:: Your objective ::
Beginning at the line that contains "You are a computer-use", output each line exactly through the end of the records, and drop any pictures.

(Data extracts begins)

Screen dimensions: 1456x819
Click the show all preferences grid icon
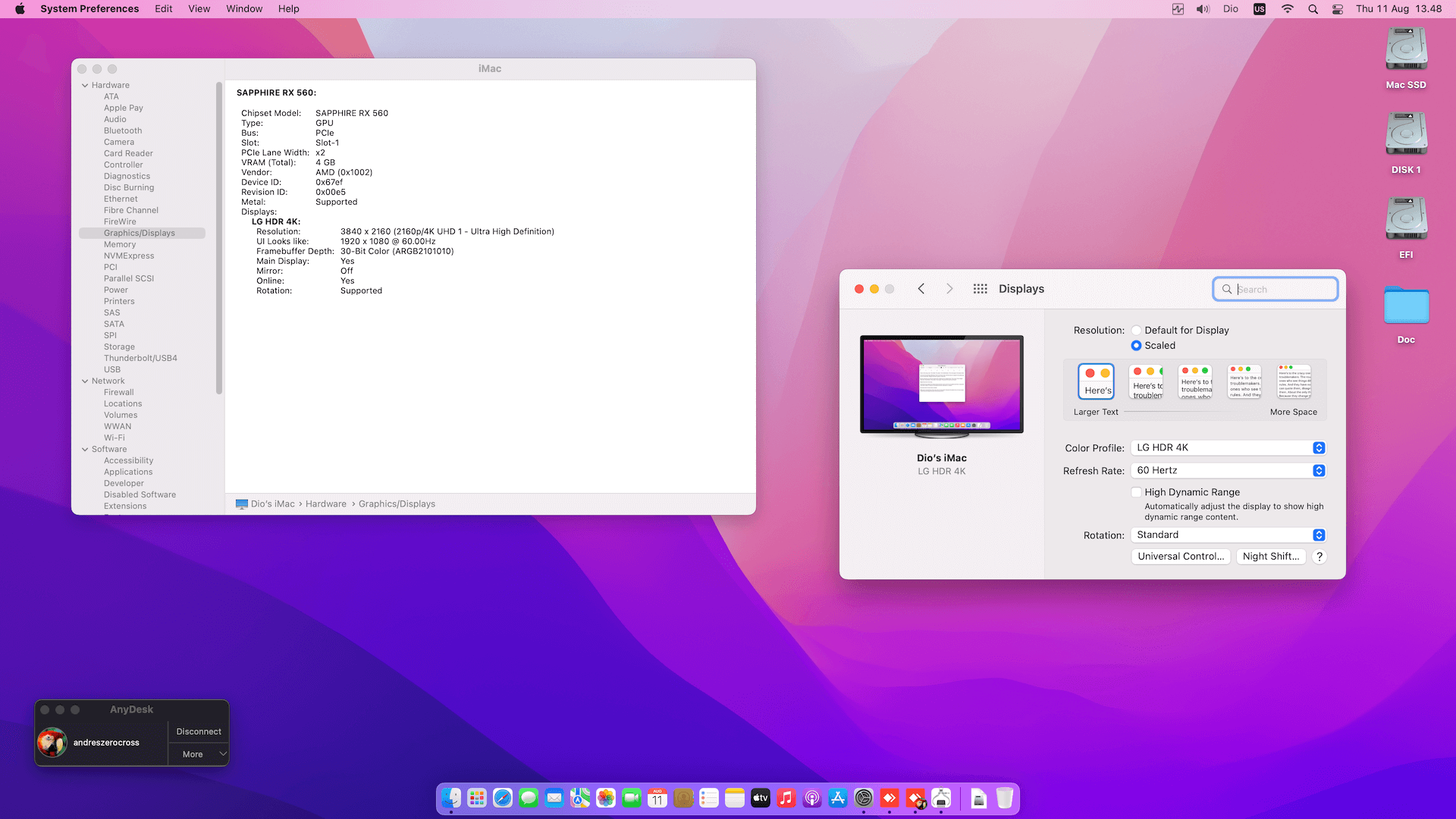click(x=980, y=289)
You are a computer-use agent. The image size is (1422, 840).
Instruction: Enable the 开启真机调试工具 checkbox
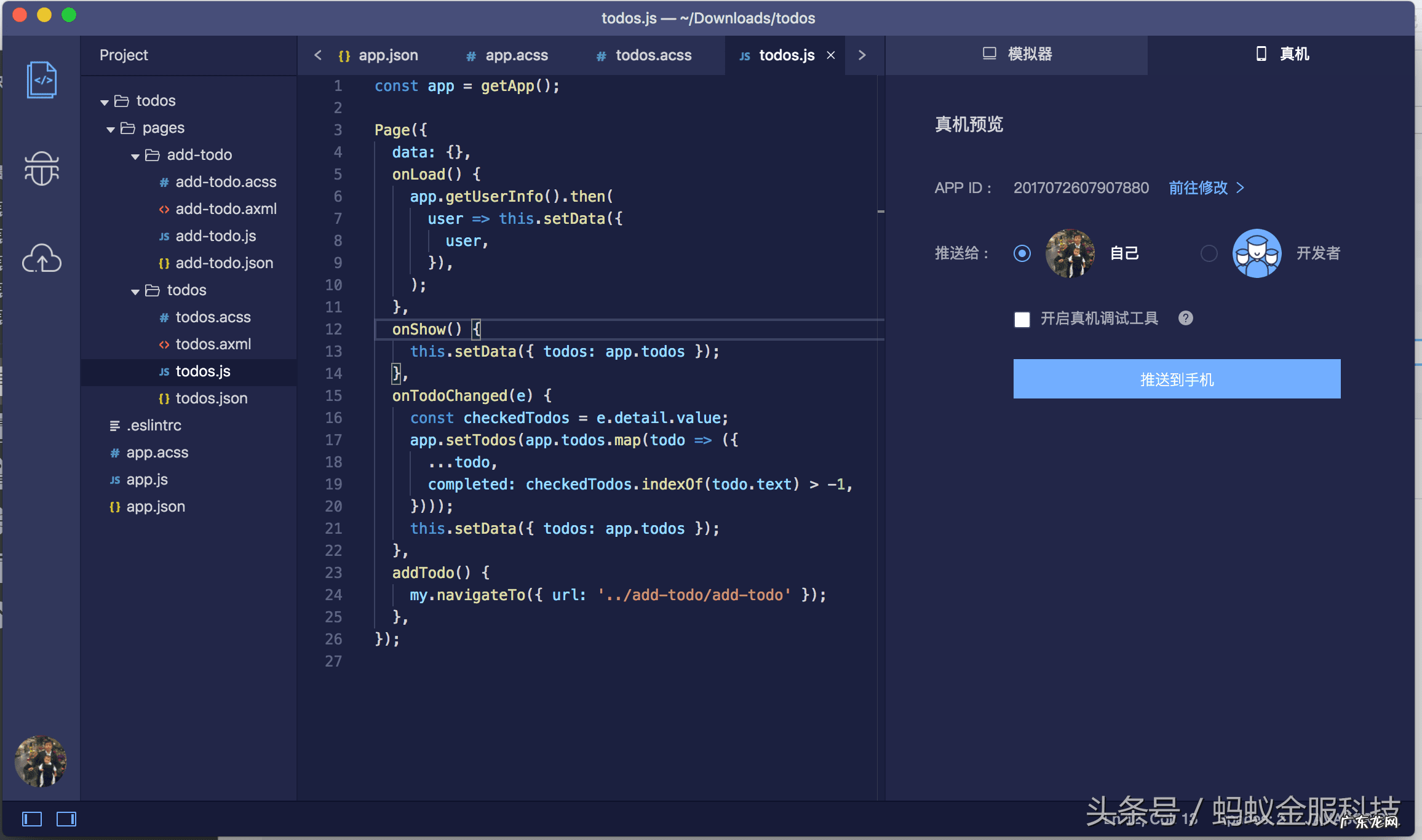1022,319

(Data extracts ends)

:: Task solution ::
You are a computer-use agent. The image size is (1422, 840).
Instruction: Enable the 开启真机调试工具 checkbox
1022,319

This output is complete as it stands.